Souvenirs de prison/Chapitre 3


III

On apporte la livrée.

Je passe par une deuxième porte, distante de la première de cinq ou six pieds, j’enfile un couloir, et me voici dans un grand vestibule sombre et humide, rappelant vaguement un hangar abandonné. Une demi-douzaine de gardes s’y promènent à pas cadencés.

Dans un coin, une espèce de vieux pupitre sordide, plus deux ou trois chaises suspectes. C’est là qu’on m’amène tout d’abord.

— Asseyez-vous… me dit d’une voix de taureau l’un des collaborateurs de M. Morin.

Très bien, je m’assieds.

Rien à lire, personne à qui je puisse parler… Ce n’est pas réjouissant, et je me demande pourquoi l’on ne m’a pas conduit tout de suite à ma geôle, au lieu de me laisser suspendu de la sorte entre l’air libre et la captivité.

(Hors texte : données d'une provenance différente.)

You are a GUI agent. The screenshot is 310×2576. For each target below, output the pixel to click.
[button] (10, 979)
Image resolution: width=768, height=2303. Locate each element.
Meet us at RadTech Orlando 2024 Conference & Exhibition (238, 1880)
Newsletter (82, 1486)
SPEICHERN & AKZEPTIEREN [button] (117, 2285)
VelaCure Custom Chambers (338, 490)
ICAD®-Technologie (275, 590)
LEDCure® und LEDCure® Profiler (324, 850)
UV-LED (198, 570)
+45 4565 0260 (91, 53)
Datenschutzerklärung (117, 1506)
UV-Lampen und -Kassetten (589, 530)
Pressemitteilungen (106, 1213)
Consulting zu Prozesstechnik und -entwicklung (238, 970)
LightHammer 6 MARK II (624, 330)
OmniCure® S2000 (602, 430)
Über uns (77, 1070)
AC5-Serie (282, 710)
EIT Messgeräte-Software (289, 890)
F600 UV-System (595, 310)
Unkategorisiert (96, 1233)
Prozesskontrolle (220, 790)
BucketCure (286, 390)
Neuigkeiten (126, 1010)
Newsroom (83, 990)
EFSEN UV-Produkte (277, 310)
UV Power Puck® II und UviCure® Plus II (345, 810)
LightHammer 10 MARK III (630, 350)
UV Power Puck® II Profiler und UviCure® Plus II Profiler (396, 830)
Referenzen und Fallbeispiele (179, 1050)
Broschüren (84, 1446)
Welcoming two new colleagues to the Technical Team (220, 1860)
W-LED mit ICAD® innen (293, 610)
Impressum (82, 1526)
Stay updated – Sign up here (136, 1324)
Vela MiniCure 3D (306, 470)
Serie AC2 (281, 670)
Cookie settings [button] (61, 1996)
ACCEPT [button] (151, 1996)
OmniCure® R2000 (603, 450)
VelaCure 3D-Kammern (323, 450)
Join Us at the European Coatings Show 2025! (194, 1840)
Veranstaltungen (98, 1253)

En attendant que l’on me tire de cette situation fausse, je m’amuse à considérer, pour me distraire, la pièce où l’on me fait faire antichambre.

À ma gauche, vis-à-vis de la porte d’entrée, j’aperçois deux vastes grilles, que sépare un intervalle d’au moins quatre pieds. C’est là, derrière la deuxième rangée de barreaux, que j’irai, dans quelques jours, causer à distance avec mes amis de l’extérieur. En ce moment même, un prisonnier reçoit des visiteurs ; mais il m’est à peu près impossible de discerner ses traits, à cause de l’obscurité…

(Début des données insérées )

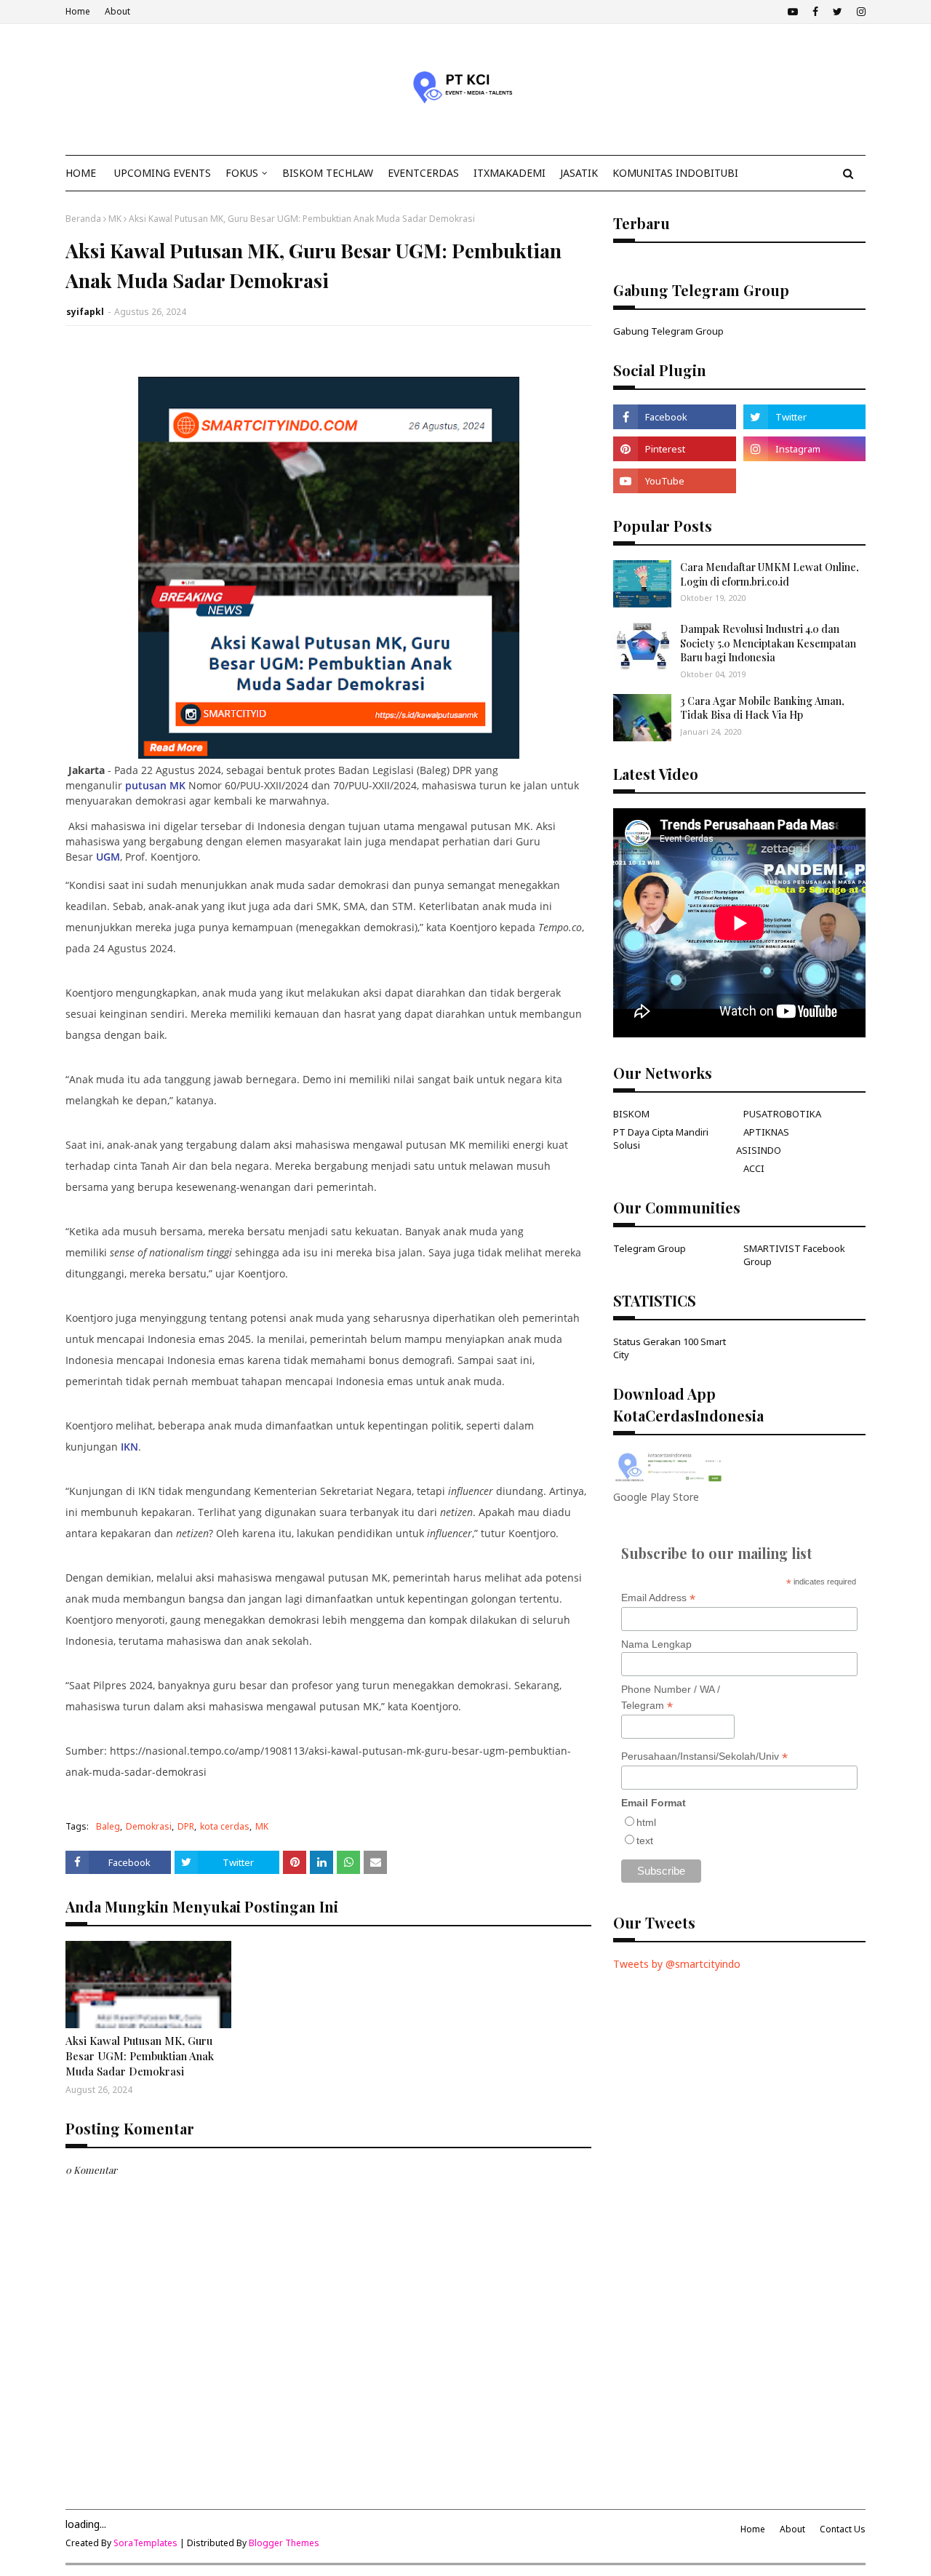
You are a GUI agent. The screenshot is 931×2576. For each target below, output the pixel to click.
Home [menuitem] (80, 173)
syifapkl (85, 312)
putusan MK (155, 785)
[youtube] (793, 11)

Un peu plus loin, tout près de la porte, un petit cabinet grand comme la main, où je viendrai, par la suite, rencontrer de temps en temps mes avocats.

Au mur de droite, une grande horloge. En ce moment elle marque deux heures trente. Encore neuf heures et demie, et j’aurai terminé ma première journée. Il ne me restera plus alors que quatre-vingt-onze jours à faire… Une bagatelle !

Une demi-heure se passe, et je n’ai pas bougé de ma place… Mais voilà que soudain deux gardes se précipitent vers moi, seuls et sans armes. Que me veulent ces hommes intrépides ?

— Donnez-nous, me dit le premier d’une voix éclatante, tout ce que vous avez sur vous !

Une à une, je vide mes poches. J’en retire successivement un canif, deux trousseaux de clefs, trois ou quatre lettres, un numéro du Nationaliste, deux dollars cinquante en argent dur, une statuette de la bonne sainte Anne et un portrait de M. Gouin. Aussi, un billet de retour pour Montréal.

Quand ce fut fini :

— Est-ce tout ? me demanda le deuxième garde.

— C’est absolument tout : vous voyez, mes poches sont à l’envers…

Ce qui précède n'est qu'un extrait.